Stored data entries:
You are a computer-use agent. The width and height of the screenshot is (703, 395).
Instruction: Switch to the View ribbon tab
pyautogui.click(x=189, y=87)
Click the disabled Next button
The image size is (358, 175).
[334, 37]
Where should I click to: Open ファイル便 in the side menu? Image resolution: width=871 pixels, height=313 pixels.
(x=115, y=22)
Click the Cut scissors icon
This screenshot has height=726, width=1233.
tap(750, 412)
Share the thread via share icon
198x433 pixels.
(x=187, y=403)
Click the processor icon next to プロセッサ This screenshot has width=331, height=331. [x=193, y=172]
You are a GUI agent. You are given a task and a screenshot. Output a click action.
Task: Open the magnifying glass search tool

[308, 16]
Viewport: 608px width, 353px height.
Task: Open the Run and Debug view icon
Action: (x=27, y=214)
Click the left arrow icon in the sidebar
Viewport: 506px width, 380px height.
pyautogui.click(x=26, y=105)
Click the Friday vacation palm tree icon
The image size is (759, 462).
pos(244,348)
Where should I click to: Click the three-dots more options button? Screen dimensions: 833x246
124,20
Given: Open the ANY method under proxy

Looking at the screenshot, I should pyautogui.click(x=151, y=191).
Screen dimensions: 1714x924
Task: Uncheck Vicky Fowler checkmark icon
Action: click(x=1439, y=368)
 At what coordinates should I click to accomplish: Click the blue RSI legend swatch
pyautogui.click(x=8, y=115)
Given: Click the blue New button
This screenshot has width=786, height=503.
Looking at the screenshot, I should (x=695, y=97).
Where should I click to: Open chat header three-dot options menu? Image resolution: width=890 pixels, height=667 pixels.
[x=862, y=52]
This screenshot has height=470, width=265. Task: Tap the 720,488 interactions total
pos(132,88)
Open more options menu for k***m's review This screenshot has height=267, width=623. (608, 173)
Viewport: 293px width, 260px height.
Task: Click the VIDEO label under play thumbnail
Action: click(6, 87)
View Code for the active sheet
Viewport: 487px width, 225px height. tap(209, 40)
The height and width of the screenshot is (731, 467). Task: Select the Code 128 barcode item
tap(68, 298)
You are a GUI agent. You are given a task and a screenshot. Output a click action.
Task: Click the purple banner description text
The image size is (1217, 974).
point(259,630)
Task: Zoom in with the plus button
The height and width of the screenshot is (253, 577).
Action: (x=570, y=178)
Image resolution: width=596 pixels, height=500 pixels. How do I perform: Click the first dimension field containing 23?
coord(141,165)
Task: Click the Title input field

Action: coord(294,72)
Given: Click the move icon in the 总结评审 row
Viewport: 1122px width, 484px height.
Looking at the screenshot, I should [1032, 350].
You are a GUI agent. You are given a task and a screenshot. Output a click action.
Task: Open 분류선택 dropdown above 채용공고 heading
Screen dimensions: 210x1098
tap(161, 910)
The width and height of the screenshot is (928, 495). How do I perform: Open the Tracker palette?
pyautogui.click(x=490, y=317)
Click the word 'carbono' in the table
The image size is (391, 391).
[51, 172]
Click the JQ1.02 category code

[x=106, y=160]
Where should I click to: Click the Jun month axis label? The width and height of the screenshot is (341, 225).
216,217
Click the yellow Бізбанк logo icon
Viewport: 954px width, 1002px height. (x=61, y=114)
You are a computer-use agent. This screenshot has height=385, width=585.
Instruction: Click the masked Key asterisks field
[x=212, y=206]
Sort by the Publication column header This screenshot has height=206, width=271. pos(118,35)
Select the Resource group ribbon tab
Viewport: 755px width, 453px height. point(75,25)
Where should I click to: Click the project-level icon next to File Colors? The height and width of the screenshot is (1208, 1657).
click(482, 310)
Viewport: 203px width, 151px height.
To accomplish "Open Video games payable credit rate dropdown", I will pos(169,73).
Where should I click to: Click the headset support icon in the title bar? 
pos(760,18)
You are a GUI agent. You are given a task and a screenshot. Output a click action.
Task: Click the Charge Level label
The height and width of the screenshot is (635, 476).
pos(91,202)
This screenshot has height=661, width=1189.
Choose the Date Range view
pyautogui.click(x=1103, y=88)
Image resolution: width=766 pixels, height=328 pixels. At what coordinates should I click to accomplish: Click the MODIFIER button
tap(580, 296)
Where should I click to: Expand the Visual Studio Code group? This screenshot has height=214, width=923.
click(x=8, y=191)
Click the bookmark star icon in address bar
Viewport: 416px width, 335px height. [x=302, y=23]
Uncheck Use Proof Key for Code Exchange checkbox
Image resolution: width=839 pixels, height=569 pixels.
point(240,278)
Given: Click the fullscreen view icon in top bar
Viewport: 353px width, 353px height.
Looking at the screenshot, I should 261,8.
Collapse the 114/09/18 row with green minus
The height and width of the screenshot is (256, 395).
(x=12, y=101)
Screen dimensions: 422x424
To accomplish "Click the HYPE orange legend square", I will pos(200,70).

▸ **Your objective**: Could you say how many lines in the data above contain "will"? Reply with the number alone.

▸ **Task result**: 2